How: Use your mandate to force the council to approve the change in the DC charter, then take it to Congress, which will be a pushover.

Police and Crime:

What: Replace police chief Charles Ramsey. Ask his top commanders to hand in their resignations. Hire 800 more police officers. Order the new chief to put more officers on the street.

How: The police chief serves at your pleasure. Just do it. Hiring and training 800 new cops will take at least two years. The hard part is moving officers from desks and cars to the streets. This will require your personal involvement. Go door to door to police districts. Show up at shootings.

Baseball Stadium:

What: You opposed a publicly funded stadium, but Mayor Tony Williams and the city council approved one, and it’s rising along the Anacostia River. You are stuck with completing a flawed deal: Make it come in on time and under budget.

How: Appoint a baseball czar to report on construction progress and financing. Go back to the council and get it to increase the amount of money the city can spend on the stadium and parking. You’ll hate it now but reap the development rewards later.

Emergency Medical Services:

What: Make sure ambulances arrive fast, deliver effective care, and take patients quickly to a hospital.

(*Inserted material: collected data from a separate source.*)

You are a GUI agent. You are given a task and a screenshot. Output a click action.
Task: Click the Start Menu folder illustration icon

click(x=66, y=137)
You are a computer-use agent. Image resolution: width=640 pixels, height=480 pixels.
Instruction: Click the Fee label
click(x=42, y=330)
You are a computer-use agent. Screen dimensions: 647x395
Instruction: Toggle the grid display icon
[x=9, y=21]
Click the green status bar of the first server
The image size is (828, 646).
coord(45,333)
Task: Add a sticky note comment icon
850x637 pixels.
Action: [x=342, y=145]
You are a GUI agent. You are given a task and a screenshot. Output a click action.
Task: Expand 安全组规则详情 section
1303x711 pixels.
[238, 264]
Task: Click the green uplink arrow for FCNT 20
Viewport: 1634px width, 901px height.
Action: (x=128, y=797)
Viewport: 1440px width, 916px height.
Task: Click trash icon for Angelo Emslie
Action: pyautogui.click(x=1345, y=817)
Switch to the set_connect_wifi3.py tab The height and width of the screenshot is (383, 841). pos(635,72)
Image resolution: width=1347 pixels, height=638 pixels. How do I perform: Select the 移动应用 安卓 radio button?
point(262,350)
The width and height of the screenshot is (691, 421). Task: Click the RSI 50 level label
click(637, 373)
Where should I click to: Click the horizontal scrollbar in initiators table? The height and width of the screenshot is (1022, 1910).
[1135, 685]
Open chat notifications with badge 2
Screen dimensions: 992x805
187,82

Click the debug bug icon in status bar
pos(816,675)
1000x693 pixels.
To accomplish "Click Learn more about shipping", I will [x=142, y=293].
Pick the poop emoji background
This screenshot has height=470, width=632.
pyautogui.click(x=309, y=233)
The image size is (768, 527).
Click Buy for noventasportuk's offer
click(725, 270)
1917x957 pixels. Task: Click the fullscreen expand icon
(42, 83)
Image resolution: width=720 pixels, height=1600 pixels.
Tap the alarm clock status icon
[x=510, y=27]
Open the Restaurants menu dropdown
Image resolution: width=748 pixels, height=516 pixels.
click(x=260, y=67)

How: Separate emergency medical services from the fire department—and replace the fire chief. Let the firefighters put out fires; make the ambulance and emergency medical specialists help sick and injured people. Consider taking the ambulance unit private, as Richmond has done well.

Mental Retardation:

What: For decades DC has been abusing its most vulnerable residents by giving them substandard care, letting them live in inadequate homes, ignoring some until they die of neglect. Government’s first job is caring for people most in need.

How: Spend the money while DC is still flush with real-estate tax revenues. Send in a SWAT team of experts who will review every case and inspect every home. Fire derelict employees and cut off private contractors who have allowed wards of the city to suffer—and die.

Five more things to do right away:

• Face down the labor unions. None of the public-employee unions backed your election, hoping that Linda Cropp would win and protect their jobs. Take a page from Ed Rendell’s book in Philadelphia and change hiring and firing regulations to get rid of public servants who refuse to serve the public.

• Rehab the construction-permitting process. It takes so long to get a permit from DC to replace a bathtub that residents would rather bathe in a bucket. Contractors raise their rates to hire facilitators to get permits. The system is vulnerable to corruption—and it’s a disgrace.

• Blow up the Office of Contracting and Procurement. The government agency that buys everything from desks to cars has been broken for decades. It is rife with delays. Williams never fixed it. It’s your turn.

• Appoint a lead czar. As John Pekkanen pointed out in the August issue of The Washingtonian (“Why Is Lead Still Poisoning Our Children?”), hundreds of DC kids are being permanently damaged each year because of a lack of attention and coordination among agencies. The consequences—school dropouts and crime—are enormous. It’s time to stop this tragedy.

• Keep competing in triathlons. You will need the diversion.